Zsolt Z., the owner of Pannon Park Forest Kft., was also arrested in the 2024 corruption scandal that led to Kiss's arrest. In an unsuccessful effort to secure an agreement from the Chief Prosecutor's Office of Investigations, Zsolt Z. named several left-wing politicians as co-conspirators in May 2024. He subsequently revised his claims in October 2024 to include Fidesz politicians, claiming that a member of the National Assembly had told him through an intermediary that his sentence would be reduced if he agreed to not name Fidesz politicians in his testimony.

As part of an agreement with the Chief Prosecutor's Office, former Óbuda deputy mayor from the Hungarian Socialist Party (Magyar Szocialista Párt, abbreviated MSZP) Gergő Czeglédy turned state's evidence following his 2024 arrest on corruption charges. The Chief Prosecutor determined that Czeglédy's claims matched those of Zsolt Z. and concluded that there was a widespread corruption network involving members of both the left and right. As a result, an investigation was launched.

== Scandal ==
In early June 2026, several individuals involved in the scandal were arrested. As of 5 June 2026, 32 individuals from across Budapest are suspected of taking €6 million worth of bribes from Zsolt Z. by the Chief Prosecutor's Office of Investigations, and eight are in pre-trial detention.
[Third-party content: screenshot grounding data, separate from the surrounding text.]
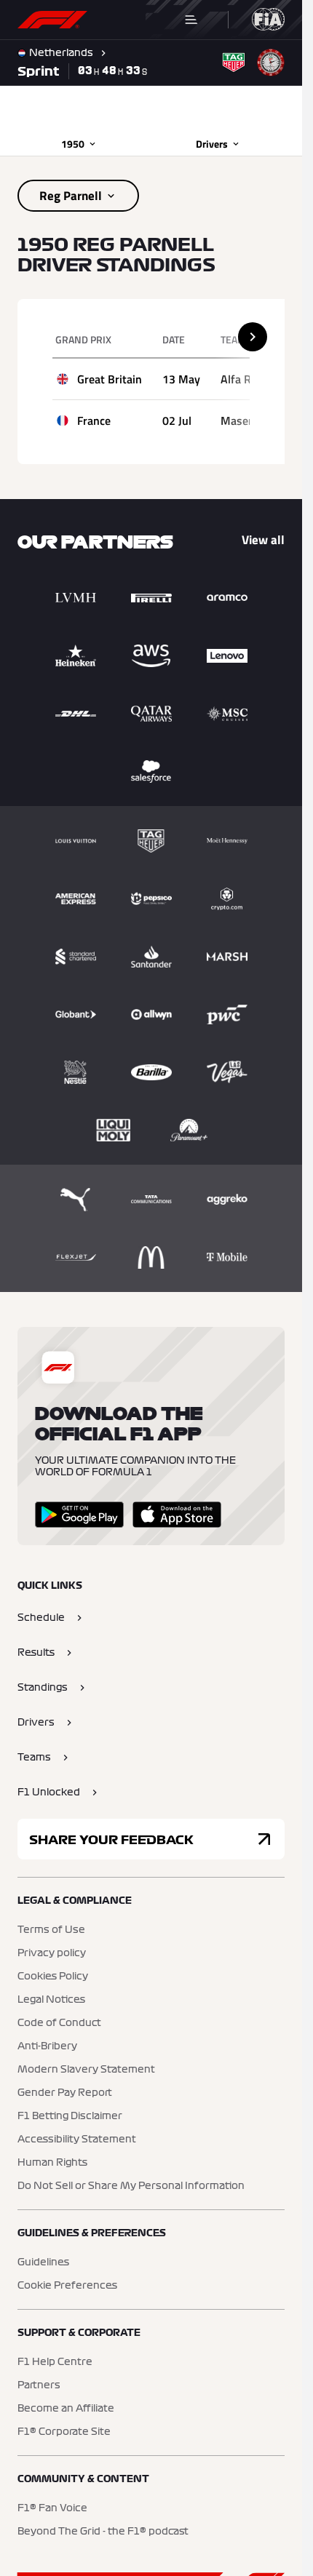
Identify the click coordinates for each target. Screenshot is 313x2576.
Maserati (243, 420)
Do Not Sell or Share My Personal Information (131, 2186)
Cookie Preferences (67, 2285)
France (94, 420)
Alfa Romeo (249, 379)
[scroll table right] (252, 336)
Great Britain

Prominent arrests include Gergely Őrsi (mayor of the 2nd district of Budapest), Zsolt Láng (former mayor of the 2nd district), Péter Puskás (deputy mayor of Óbuda and chairman of Fidesz's Óbuda branch), Tünder Szkaliczki (former member of Óbuda municipal council for the Momentum Movement), Károly Matisz (former member of Óbuda municipal council for the Momentum Movement) and former MSZP Member of the National Assembly Zsolt Molnár.
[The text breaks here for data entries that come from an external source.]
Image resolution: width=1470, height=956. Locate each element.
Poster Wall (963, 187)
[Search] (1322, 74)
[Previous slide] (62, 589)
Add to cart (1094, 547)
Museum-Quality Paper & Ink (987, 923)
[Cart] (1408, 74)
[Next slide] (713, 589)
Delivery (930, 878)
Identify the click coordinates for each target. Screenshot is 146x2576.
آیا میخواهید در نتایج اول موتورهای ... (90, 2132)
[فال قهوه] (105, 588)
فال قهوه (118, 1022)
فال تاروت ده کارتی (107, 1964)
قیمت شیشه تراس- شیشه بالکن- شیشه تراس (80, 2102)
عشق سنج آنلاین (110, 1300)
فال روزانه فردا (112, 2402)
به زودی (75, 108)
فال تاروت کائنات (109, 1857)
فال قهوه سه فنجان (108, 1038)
Czeglédy's 2024 claims were first published by independent news outlet Telex.hu on 6 July 2026. Czeglédy created and managed KBT Kft., a subcontractor formally led by another individual, that was paid for maintenance projects in the district. He initially shared the kickbacks from KBT with Kiss, later involving other local politicians from Fidesz. Czeglédy claimed that the MSZP and Fidesz in Óbuda first agreed to share the profits of kickbacks in 2006. After the 2014 local elections and the election of Balázs Bús as mayor of Óbuda-Békásmegyer, Czeglédy alleged he was contacted by deputy mayor Péter Puskás (from Fidesz), who approached him questioning the possibility of receiving kickbacks from maintenance in Óbuda-Békásmegyer. Zsolt Z. likewise describes Puskás as reaching out to him requesting kickbacks. They were later joined by Zsolt Z., who claimed to have assisted in rewriting the procurement process by including several technical details in order to prevent other companies from being involved in procurement. The group began establishing ratio of the kickbacks was initially 70–30 in favour of Fidesz; following Fidesz's defeat in the 2019 local elections, the ratio was reversed, with 70% of profits going to the MSZP.

== Reactions ==
Bús denied any involvement in the scandal, saying that he was unaware of the company or its operations.

Gergely Karácsony, mayor of Budapest, has described the alleged bribes given to secure tenders as "the biggest waste of money in the world", citing his 2022 decision to no longer outsource maintenance of green spaces to private companies.

Prime minister Péter Magyar condemned the scandal, accusing Fidesz and the MSZP of forming a "grand coalition" to engage in corruption.